Clustering of Giant Unilamellar Vesicles Promoted by Covalent and Noncovalent Bonding of Functional Groups at Membrane-Embedded Peptides.

Access to clusters of cell-sized globular objects such as giant unilamellar vesicles (GUVs) is of increasing interest due to their potential applications in prototissue and cell-cell adhesion studies. Aggregations of GUVs by four different approaches were observed via covalent as well as noncovalent bond participations of functional groups at membrane embedded cholesterylpeptides using optical microscopy. Passive air oxidation of GUV-surface thiols into trans-GUV disulfide bonds promoted multivesicle aggregation. Aggregations of GUVs into multiclusters were also achieved by introduction of bispyridyl-ligand substituted peptides into GUV-membranes succeeded by rhodium diacetate mediated vesicle clustering and, furthermore, by coinstalling a biotin moiety streptavidin addition attenuating the clustering effect visualized by formation of compact superaggregated GUV-multiclusters.

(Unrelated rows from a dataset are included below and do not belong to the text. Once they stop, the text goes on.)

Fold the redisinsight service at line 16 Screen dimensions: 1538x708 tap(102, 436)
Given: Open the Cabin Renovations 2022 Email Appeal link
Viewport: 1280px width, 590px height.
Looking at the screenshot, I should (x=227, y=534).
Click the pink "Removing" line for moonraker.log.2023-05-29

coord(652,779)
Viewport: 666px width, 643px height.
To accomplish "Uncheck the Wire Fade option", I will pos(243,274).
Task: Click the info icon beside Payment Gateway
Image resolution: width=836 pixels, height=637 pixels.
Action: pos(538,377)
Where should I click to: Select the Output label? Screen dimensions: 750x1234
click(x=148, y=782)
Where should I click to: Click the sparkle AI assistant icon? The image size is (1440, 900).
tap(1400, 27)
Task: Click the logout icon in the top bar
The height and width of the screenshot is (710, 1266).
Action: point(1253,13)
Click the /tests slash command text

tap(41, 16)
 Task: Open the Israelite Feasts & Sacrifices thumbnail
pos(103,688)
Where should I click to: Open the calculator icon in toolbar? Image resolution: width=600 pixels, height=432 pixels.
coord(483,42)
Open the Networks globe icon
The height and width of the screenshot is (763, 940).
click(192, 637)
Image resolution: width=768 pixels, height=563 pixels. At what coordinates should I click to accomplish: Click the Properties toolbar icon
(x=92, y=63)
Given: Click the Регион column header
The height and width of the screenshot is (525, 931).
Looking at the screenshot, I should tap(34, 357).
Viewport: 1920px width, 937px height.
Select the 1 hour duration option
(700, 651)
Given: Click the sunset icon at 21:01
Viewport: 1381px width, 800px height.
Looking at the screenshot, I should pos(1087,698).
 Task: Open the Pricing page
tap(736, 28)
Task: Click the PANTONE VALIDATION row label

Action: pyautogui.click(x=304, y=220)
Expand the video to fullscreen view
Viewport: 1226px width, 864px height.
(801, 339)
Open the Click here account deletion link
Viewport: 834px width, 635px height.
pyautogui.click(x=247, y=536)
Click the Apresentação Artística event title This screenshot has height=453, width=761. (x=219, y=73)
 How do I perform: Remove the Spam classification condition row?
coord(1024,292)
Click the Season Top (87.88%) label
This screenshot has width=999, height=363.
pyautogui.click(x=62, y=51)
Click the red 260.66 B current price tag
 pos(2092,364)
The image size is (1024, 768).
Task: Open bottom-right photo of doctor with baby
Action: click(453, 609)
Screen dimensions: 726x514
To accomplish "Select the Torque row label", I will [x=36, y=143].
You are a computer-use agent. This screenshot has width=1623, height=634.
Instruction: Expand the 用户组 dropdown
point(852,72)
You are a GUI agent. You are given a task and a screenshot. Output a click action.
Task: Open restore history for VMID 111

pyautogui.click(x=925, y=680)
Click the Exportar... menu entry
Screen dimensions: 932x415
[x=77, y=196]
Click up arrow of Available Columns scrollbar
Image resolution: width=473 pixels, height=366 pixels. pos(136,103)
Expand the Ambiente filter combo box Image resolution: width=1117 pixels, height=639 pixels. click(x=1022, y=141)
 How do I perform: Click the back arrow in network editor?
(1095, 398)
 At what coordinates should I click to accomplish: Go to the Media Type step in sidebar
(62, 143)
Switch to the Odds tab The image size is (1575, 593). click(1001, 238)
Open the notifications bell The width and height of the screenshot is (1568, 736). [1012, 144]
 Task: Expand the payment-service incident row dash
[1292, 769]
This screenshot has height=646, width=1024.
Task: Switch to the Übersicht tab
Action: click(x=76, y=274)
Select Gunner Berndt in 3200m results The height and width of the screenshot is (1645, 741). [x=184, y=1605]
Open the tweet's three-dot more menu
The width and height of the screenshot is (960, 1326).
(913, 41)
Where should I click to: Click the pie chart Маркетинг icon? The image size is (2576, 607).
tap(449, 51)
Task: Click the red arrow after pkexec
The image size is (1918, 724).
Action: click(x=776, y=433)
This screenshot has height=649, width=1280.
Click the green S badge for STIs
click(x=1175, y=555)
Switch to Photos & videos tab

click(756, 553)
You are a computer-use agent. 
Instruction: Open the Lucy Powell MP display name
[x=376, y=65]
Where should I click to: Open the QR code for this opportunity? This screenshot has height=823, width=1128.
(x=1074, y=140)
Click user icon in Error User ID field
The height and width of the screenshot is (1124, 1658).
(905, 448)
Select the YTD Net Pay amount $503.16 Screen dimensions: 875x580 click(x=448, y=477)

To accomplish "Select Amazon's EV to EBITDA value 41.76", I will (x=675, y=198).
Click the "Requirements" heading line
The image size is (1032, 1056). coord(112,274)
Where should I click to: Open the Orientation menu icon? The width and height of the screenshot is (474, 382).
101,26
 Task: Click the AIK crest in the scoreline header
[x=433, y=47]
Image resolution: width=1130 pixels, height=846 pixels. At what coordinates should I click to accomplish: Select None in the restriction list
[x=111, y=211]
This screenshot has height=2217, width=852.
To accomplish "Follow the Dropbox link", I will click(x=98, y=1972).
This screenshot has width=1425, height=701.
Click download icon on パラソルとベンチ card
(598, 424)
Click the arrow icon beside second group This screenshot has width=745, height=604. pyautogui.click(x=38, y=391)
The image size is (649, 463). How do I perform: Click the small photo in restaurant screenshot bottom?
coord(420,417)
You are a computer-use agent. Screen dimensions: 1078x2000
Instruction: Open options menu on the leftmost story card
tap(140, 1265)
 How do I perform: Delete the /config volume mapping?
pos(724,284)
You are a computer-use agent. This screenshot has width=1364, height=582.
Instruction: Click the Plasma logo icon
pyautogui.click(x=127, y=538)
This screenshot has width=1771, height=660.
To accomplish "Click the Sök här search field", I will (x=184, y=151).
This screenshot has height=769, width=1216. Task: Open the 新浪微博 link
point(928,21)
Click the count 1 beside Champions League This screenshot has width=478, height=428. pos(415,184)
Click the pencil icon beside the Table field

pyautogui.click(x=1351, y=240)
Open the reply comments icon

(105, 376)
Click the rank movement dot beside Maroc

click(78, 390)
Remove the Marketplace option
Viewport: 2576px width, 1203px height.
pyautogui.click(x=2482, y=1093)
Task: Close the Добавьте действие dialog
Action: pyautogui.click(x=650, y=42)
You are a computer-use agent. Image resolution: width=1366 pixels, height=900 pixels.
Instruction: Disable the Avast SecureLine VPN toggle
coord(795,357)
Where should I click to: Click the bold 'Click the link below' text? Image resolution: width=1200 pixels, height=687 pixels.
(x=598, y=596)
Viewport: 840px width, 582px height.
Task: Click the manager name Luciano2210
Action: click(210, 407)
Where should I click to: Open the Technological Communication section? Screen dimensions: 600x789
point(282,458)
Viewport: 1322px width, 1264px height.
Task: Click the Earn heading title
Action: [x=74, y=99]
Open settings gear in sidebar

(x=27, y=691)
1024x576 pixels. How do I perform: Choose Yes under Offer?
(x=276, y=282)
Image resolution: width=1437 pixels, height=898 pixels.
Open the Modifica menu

Contacting between two different GUV-populations, i.e., GUV-heteroconnection, was achieved by trans-GUV phenyl ester-hydrazine ligations producing GUV-heteroclusters. Indirectly, GUV-clustering was achieved by strain-promoted azide-alkyne cycloaddition (SPAAC) reacting bicyclononyne (BCN)-GUVs with azido-GlcNAc succeeded by biotinylated wheat germ agglutinin (WGA)-lectin/streptavidin incubation arousing cross-binding of GUVs.